▶

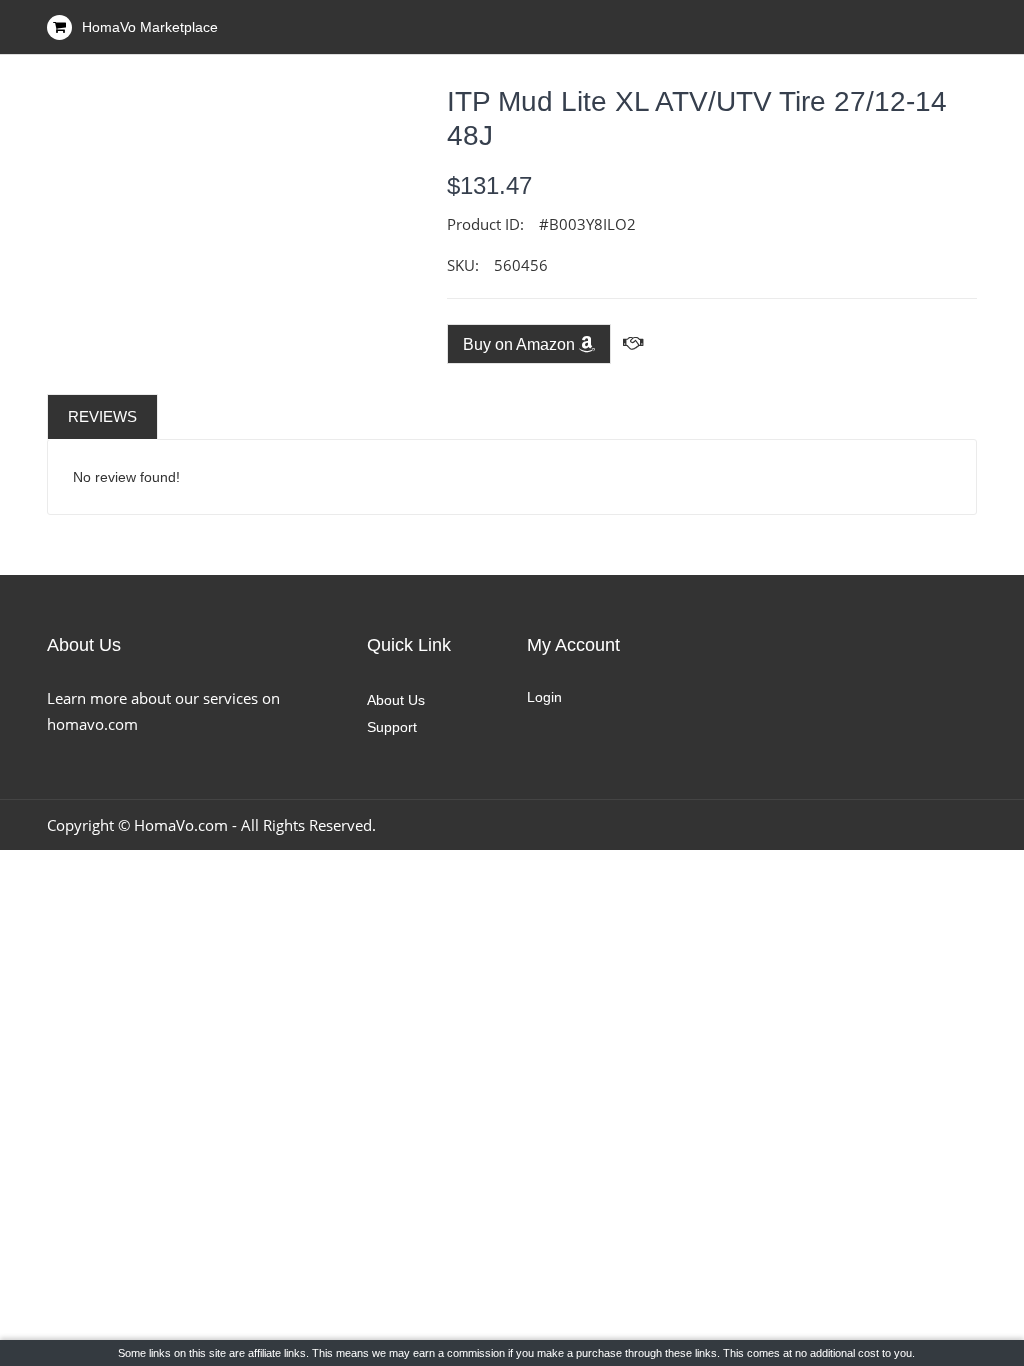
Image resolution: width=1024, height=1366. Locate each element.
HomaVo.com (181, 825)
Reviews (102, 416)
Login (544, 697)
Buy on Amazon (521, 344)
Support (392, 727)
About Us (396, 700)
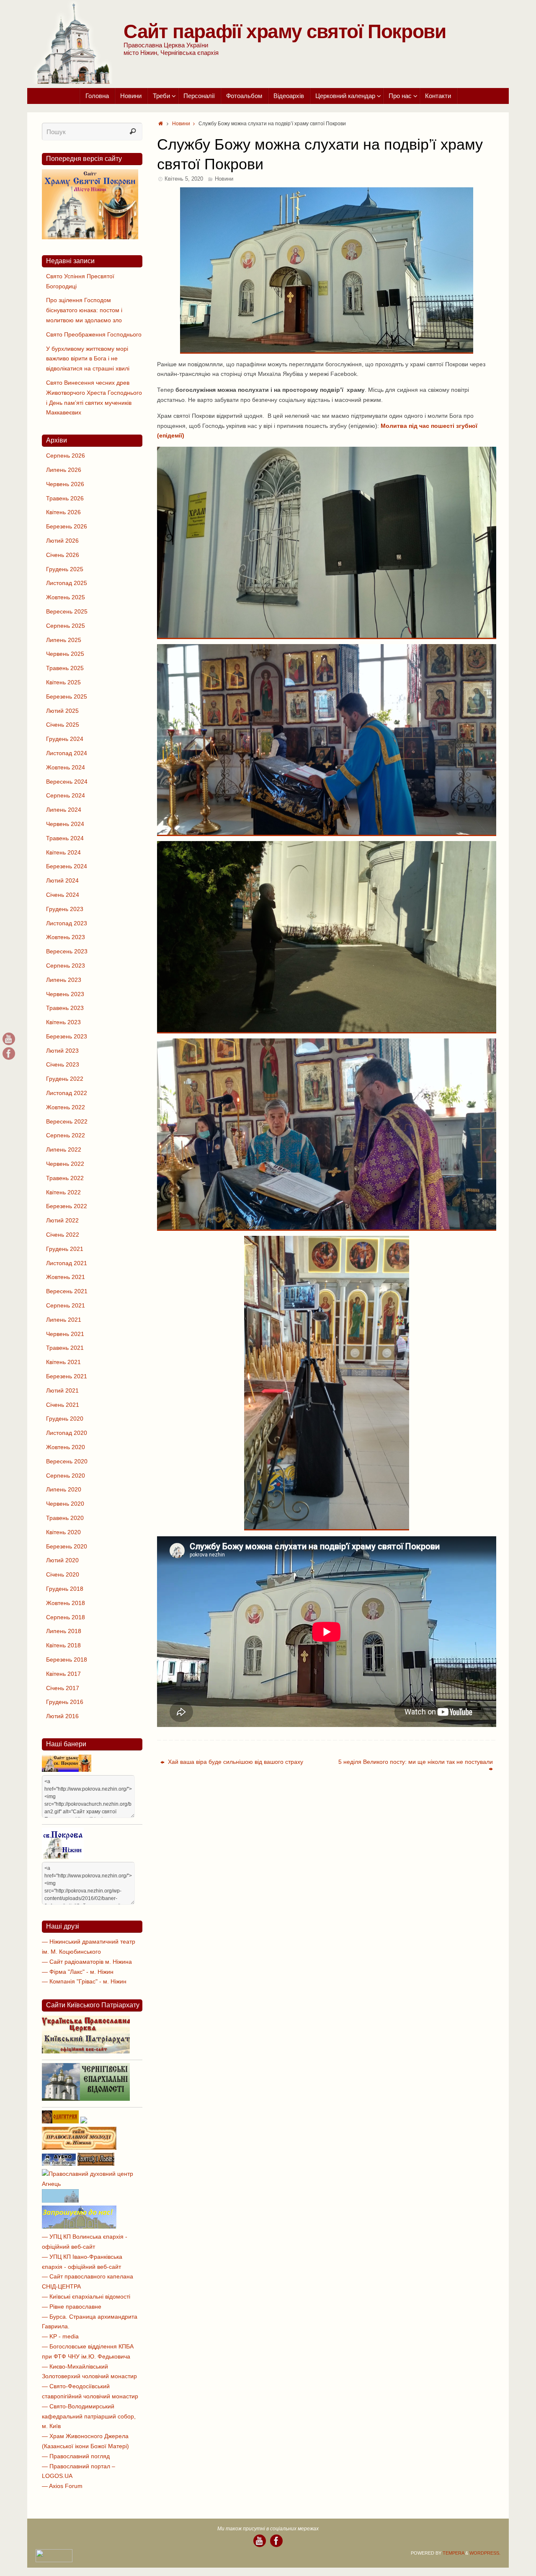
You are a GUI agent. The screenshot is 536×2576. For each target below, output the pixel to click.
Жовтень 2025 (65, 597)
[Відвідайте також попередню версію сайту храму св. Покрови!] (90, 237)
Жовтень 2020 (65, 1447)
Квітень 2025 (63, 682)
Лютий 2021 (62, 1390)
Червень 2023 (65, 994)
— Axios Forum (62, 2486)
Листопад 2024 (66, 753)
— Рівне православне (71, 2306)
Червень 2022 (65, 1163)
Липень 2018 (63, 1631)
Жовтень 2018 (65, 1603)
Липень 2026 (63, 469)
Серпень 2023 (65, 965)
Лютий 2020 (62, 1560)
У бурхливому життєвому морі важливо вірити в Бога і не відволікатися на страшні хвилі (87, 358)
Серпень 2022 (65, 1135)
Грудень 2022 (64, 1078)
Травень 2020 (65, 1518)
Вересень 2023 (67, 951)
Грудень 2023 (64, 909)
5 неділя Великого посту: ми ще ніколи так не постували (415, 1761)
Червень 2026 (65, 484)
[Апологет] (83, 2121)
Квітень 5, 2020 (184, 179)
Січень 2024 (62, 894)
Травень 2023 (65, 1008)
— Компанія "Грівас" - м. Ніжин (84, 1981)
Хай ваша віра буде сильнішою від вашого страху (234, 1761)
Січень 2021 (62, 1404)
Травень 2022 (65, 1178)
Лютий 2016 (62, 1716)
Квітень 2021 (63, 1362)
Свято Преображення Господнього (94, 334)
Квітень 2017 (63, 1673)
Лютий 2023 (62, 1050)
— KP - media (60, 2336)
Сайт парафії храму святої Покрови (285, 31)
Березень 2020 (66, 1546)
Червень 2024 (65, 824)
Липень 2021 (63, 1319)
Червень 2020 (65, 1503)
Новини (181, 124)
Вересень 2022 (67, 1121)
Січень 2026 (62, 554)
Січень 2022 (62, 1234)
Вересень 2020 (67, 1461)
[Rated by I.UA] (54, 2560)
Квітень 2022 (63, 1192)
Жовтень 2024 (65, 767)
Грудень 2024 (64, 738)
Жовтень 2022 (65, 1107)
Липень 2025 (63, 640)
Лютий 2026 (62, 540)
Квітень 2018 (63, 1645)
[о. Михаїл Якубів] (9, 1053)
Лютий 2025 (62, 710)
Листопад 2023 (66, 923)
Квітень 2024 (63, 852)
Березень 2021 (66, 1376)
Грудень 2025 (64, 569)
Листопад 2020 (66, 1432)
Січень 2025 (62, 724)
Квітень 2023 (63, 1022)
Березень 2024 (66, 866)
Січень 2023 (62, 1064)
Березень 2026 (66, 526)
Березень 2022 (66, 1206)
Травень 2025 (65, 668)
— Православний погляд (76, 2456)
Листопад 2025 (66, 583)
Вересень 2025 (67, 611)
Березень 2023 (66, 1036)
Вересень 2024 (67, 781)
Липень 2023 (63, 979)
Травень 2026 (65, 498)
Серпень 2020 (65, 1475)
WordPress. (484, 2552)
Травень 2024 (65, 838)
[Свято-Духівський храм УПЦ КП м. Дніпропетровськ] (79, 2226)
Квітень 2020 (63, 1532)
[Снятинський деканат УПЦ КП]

◀

▶ **Problem description**
Only the lines above starting with the one with "Серпень 2023 (65, 965)" and going through the one with "Червень 2024 (65, 824)" are to be copied, word for word and with both ends kept.

▶ **Exercise result**
Серпень 2023 (65, 965)
Лютий 2020 (62, 1560)
У бурхливому життєвому морі важливо вірити в Бога і не відволікатися на страшні хвилі (87, 358)
Серпень 2022 (65, 1135)
Грудень 2022 (64, 1078)
Травень 2020 (65, 1518)
Вересень 2023 (67, 951)
Грудень 2023 (64, 909)
5 неділя Великого посту: ми ще ніколи так не постували (415, 1761)
Червень 2026 (65, 484)
[Апологет] (83, 2121)
Квітень 5, 2020 (184, 179)
Січень 2024 (62, 894)
Травень 2023 (65, 1008)
— Компанія "Грівас" - м. Ніжин (84, 1981)
Хай ваша віра буде сильнішою від вашого страху (234, 1761)
Січень 2021 (62, 1404)
Травень 2022 (65, 1178)
Лютий 2016 (62, 1716)
Квітень 2021 (63, 1362)
Свято Преображення Господнього (94, 334)
Квітень 2017 (63, 1673)
Лютий 2023 (62, 1050)
— KP - media (60, 2336)
Сайт парафії храму святої Покрови (285, 31)
Березень 2020 (66, 1546)
Червень 2024 (65, 824)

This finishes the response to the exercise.